Weitere Informationen zum Einsatz von Firewallregeln mit Dienstkonten finden Sie unter Quell- und Zielfilterung nach Dienstkonto.

Auf unabsichtlich geöffnete Firewallports prüfen

Die richtigen Firewallregeln sind auch dann wichtig, wenn man webbasierte Benutzeroberflächen verfügbar machen möchte, die auf dem Cluster ausgeführt werden. Achten Sie darauf, dass keine Firewallports zum Internet offen sind, die eine Verbindung zu diesen Oberflächen haben. Offene Ports und falsch konfigurierte Firewallregeln können dazu führen, dass unbefugte Nutzer beliebigen Code ausführen können.

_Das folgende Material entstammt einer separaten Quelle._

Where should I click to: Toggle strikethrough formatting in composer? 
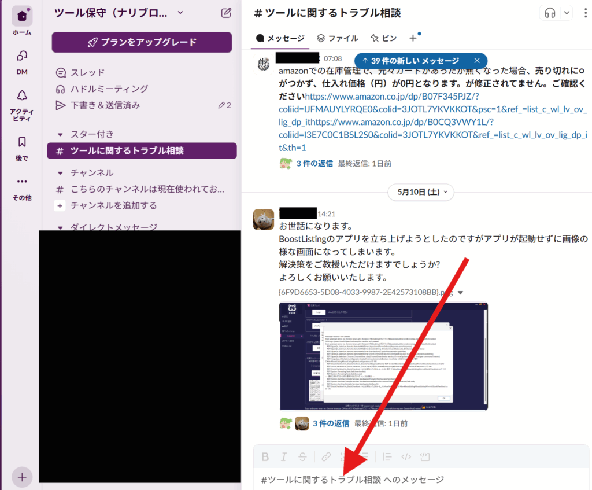tap(302, 457)
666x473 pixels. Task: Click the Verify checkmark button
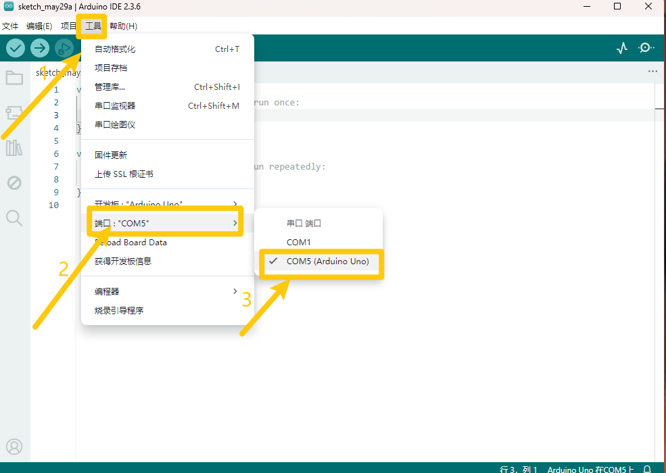tap(16, 48)
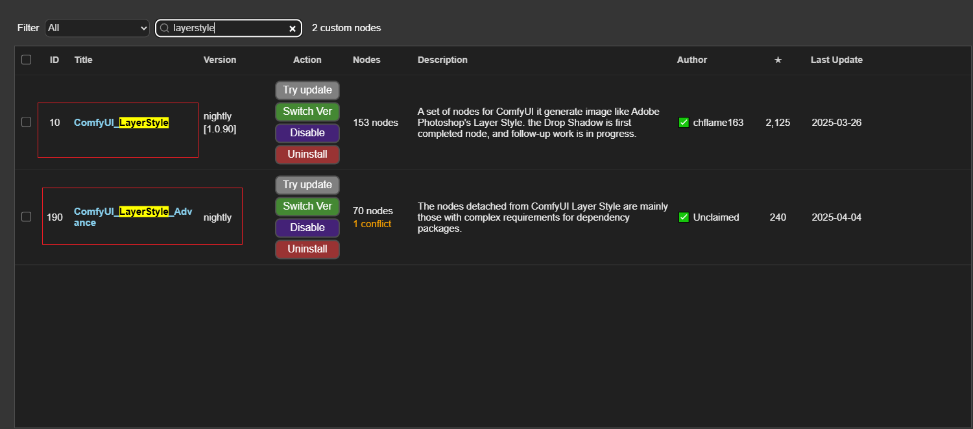
Task: Open Switch Ver for ComfyUI_LayerStyle_Advance
Action: pos(307,206)
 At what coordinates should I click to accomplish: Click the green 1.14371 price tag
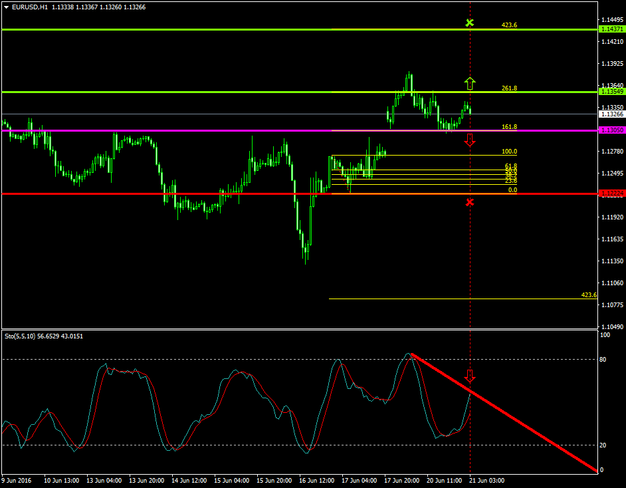pos(611,29)
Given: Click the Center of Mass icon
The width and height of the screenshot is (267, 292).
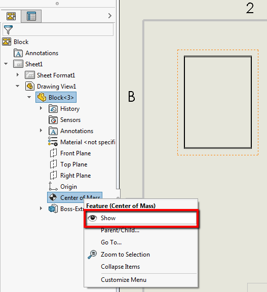Looking at the screenshot, I should (x=53, y=197).
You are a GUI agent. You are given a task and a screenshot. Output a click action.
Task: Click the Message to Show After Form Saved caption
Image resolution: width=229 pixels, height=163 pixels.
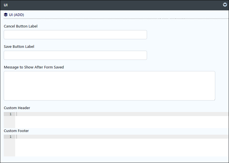pos(34,67)
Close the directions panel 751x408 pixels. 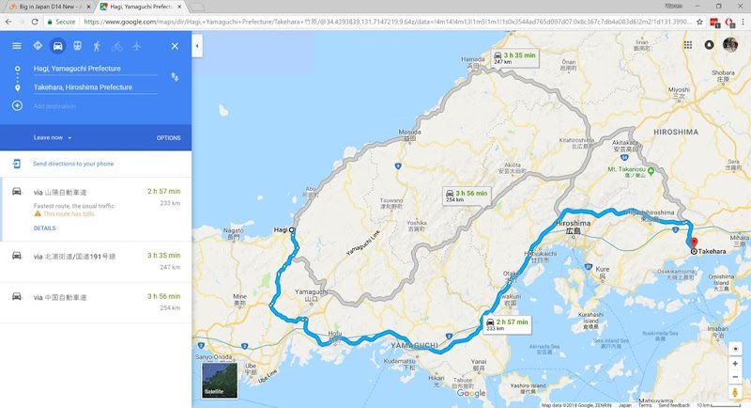click(x=175, y=46)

Apache Hadoop YARN beispielsweise bietet REST APIs, die dieselben Ports wie die YARN-Weboberflächen nutzen. Nutzer, die auf die YARN-Weboberfläche zugreifen können, können standardmäßig auch Anwendungen erstellen, Jobs senden und möglicherweise sogar Cloud Storage-Vorgänge ausführen.

Prüfen Sie die Dataproc-Netzwerkkonfigurationen und erstellen Sie einen SSH-Tunnel, um eine sichere Verbindung zum Controller Ihres Clusters herzustellen. Weitere Informationen zum Einsatz von Firewallregeln mit Dienstkonten finden Sie unter Quell- und Zielfilterung nach Dienstkonto.

Vorgehensweise bei Clustern mit mehreren Mandanten

Im Allgemeinen empfiehlt es sich, für unterschiedliche Anwendungen separate Dataproc/Hadoop-Cluster auszuführen. Wenn Sie jedoch einen Cluster mit mehreren Mandanten verwenden müssen und nicht gegen Sicherheitsanforderungen verstoßen möchten, können Sie in den Dataproc/Hadoop-Clustern Linux-Nutzer und -Gruppen erstellen und Autorisierung und Ressourcenzuweisung über eine YARN-Warteschlange regeln. Sie müssen die Authentifizierung dann selbst implementieren, denn es gibt keine direkte Zuordnung zwischen Google-Nutzern und Linux-Nutzern. Durch Aktivieren von Kerberos im Cluster kann das Authentifizierungsniveau innerhalb des Clusters gesteigert werden.

Manchmal verwenden menschliche Nutzer, etwa eine Gruppe von Data Scientists, einen Hadoop-Cluster zur Datenermittlung oder zur Modellerstellung. In dieser Situation wäre es sinnvoll, Nutzer mit demselben Datenzugriff in Gruppen zusammenzufassen und einen dedizierten Dataproc/Hadoop-Cluster zu erstellen. Dadurch können später weitere Nutzer in die Gruppe aufgenommen werden, deren Mitglieder auf die Daten zugreifen dürfen. Clusterressourcen können auch anhand ihrer Linux-Nutzer zugewiesen werden.